TEXTE DE LECTURE:
================
10Le président de la République a contrôlé les partis d’opposition et le Congrès, mais pas la société, qui a massivement voté à l’élection de juillet 2018 pour un changement pacifique et profond. Andrés Manuel López Obrador, avec le Mouvement de régénération nationale (Morena), parti qu’il a créé en 2014, et ses alliés, qui s’opposaient aux politiques gouvernementales, a gagné la présidentielle et obtenu la majorité dans les deux chambres du Congrès, devenant ainsi le premier président majoritaire depuis que l’alternance politique existe. La prédominance de Morena, obtenue par la compétition politique, fut le point culminant de la mobilisation sociale qui a débuté en 1997 contre le présidentialisme promoteur du libéralisme antidémocratique.
11Pour expliquer ce processus, cet article aborde, dans un premier temps, le passage du présidentialisme à parti unique au présidentialisme antidémocratique et sa conversion en présidentialisme minoritaire, pour finalement expliquer le début de ce qui constitue une nouvelle étape, le présidentialisme majoritaire, du fait, lors de l’élection de 2018, de la défaite du programme du libéralisme antidémocratique.
Présidentialisme à parti unique
12La suprématie du président de la République est issue de la conception constitutionnelle et des conditions sociales et politiques du Mexique. La Constitution de 1917 est l’œuvre de la révolution de 1910-1917. Celle-ci a consisté en un mouvement social contre le régime oligarchique, qui excluait et marginalisait la quasi-totalité de la population. La suprématie présidentielle n’était pas une fin en soi, mais plutôt un instrument, un moyen de faire advenir la justice sociale à travers des réformes, notamment dans les domaines agraire et social ainsi qu’au sein du monde du travail [3]. Les pères de la Constitution de 1917 ne cherchaient pas à instaurer la démocratie mais à rendre efficace le programme de réforme sociale, fondé avant tout sur les articles 27 et 123. Le président de la République, représentant suprême de l’État, était vu comme l’administrateur des ressources de la nation à des fins d’utilité publique. C’est de là qu’il tenait sa légitimité. La création ultérieure d’un parti, unique, lui a assuré un soutien politique structuré. Ces deux éléments du système politique mexicain permettent d’expliquer ce qu’était le pouvoir présidentiel à l’origine [4].
================
Éléments du jeu de données enregistrés
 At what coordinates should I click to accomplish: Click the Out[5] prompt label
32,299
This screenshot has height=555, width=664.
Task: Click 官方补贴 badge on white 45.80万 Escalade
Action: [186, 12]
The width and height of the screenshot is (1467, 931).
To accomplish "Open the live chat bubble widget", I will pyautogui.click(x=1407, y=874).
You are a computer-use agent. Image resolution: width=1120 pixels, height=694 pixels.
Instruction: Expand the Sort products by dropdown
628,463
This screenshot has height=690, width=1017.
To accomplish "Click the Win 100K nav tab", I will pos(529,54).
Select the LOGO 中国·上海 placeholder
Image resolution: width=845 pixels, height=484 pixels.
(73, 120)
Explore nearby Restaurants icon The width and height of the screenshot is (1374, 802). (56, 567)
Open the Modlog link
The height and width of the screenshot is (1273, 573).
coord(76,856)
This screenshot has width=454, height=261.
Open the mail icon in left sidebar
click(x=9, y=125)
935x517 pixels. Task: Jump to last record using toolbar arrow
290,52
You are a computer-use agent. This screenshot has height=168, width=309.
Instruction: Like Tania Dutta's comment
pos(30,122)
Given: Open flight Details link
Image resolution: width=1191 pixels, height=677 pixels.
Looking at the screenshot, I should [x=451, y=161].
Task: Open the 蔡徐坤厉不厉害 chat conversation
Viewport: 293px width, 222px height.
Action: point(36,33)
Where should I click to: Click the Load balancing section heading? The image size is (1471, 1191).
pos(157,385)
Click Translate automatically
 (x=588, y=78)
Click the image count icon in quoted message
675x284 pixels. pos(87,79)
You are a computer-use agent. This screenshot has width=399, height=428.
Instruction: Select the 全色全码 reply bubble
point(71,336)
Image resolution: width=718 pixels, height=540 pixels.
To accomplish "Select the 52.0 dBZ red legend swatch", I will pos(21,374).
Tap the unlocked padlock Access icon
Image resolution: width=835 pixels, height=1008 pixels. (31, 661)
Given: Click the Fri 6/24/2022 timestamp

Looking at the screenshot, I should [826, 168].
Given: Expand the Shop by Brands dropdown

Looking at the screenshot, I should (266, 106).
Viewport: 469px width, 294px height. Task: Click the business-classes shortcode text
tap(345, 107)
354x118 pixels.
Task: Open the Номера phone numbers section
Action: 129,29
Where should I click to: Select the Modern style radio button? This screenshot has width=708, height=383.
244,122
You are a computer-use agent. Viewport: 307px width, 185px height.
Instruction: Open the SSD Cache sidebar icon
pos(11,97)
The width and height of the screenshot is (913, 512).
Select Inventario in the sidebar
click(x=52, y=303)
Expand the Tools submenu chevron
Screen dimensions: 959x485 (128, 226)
================
TÂCHES ET EXERCICES:
**1)** D'après le texte sur le présidentialisme mexicain, en quelle année Andrés Manuel López Obrador a-t-il créé le Mouvement de régénération nationale ?
**2)** Reproduisez sous forme de liste numérotée, sans les lignes vides, les lignes des enregistrements en commençant par celle qui contient « has width=399, height=428. » et en terminant par la dernière ligne des enregistrements.

RÉPONSES:
**1)** En 2014.

**2)**
1. You are a computer-use agent. This screenshot has width=399, height=428.
2. Instruction: Select the 全色全码 reply bubble
3. point(71,336)
4. Image resolution: width=718 pixels, height=540 pixels.
5. To accomplish "Select the 52.0 dBZ red legend swatch", I will pos(21,374).
6. Tap the unlocked padlock Access icon
7. Image resolution: width=835 pixels, height=1008 pixels. (31, 661)
8. Given: Click the Fri 6/24/2022 timestamp
9. Looking at the screenshot, I should [826, 168].
10. Given: Expand the Shop by Brands dropdown
11. Looking at the screenshot, I should (266, 106).
12. Viewport: 469px width, 294px height. Task: Click the business-classes shortcode text
13. tap(345, 107)
14. 354x118 pixels.
15. Task: Open the Номера phone numbers section
16. Action: 129,29
17. Where should I click to: Select the Modern style radio button? This screenshot has width=708, height=383.
18. 244,122
19. You are a computer-use agent. Viewport: 307px width, 185px height.
20. Instruction: Open the SSD Cache sidebar icon
21. pos(11,97)
22. The width and height of the screenshot is (913, 512).
23. Select Inventario in the sidebar
24. click(x=52, y=303)
25. Expand the Tools submenu chevron
26. Screen dimensions: 959x485 (128, 226)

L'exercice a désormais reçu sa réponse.